About twenty years ago a group of five of us here in New Zealand brought effective microorganisms (EM) into the country from Thailand.
Now what is EM? Twenty five years ago, backed by the Buddhist faith in Japan, a Professor Higa isolated eighty of the most effective microorganisms out of the thousands in the soil, largely as an egalitarian effort to help developing countries grow more food without poisonous fertilizers and sprays, also to break down large and small wastes faster and more efficiently.
Recently, while in Thailand, I was lucky enough to join a conference on EM at Sara Buri at the main research farm three hours north of Bangkok. There was a wonderful group of people attending from ten different Asian nations plus Australia, New Zealand, Britain, USA, the Thai staff and Japanese managers. A great mix of people and I made many friends.

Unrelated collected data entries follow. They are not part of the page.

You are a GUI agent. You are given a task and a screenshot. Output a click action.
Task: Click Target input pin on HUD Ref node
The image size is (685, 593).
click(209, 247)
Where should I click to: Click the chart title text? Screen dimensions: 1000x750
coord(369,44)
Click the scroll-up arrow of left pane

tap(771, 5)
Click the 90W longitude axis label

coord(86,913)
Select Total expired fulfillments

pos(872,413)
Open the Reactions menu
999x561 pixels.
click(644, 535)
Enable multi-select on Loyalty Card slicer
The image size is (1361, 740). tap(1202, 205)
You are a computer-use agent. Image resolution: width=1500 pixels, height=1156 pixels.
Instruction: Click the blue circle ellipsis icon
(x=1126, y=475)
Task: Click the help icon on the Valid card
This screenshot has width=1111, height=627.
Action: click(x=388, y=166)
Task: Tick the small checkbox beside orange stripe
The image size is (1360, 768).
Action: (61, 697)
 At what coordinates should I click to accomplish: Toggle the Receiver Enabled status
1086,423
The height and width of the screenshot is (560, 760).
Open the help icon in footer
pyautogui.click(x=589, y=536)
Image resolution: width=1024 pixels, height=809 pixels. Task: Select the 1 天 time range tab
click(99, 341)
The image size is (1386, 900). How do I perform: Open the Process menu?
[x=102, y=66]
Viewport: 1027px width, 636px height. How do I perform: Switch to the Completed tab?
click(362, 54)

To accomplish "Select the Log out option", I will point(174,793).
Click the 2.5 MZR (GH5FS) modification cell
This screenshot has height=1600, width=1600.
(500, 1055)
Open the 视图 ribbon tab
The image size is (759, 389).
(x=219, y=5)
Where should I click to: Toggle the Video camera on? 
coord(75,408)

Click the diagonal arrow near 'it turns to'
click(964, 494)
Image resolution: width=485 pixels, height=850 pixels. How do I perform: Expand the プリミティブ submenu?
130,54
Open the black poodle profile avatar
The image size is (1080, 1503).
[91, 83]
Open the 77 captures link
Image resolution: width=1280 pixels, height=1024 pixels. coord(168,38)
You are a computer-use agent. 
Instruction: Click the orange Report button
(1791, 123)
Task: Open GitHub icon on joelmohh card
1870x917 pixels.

Sara Buri is a four hundred acre research property for EM, growing many products totally sustainably, both to prove the poin, and to support the many workers and volunteers. They grow cattle, goats, pigs, hens, fish, frogs and a vast variety of fruits, nuts and vegetables. No artificial fertilizers, sprays or antibiotics are used at all, with virtually no disease. We participated in all aspects of the EM process such as multiplying the product, introducing it to the land, spraying it on pigs, fowls, mushrooms etc.
This is on a large scale, but we also learnt the small household system which I have working in my house here in New Zealand. This involves a custom made, airtight, two bucket system which sits in the same place as the old scrap bucket under the sink bench. Food scraps are put in and once a day a handful of ‘bocashi’, EM impregnated sawdust, is sprinkled on top. This is an anaerobic process so the scraps are compacted and kept airtight. Once full a benevolent mould forms with no offensive smell, flies or putrefying aspects. In a way it is akin to the silage process. One of the members, Tim Chamberlain, sprays EM through his irrigators onto crops on his large scale organic cropping farm at Leeston. Also, other members, The Mallards spray it onto the vegetables on their large organic market garden in Marshlands Rd.
Another member, scientist Mike Daly, now manages the products as a business from Christchurch, and we buy the EM/bocashi from him.
For some years the Christchurch City Council used EM on their large organic waste business to help break down said waste. In Asia some of the biggest dumps in the world are doing the same.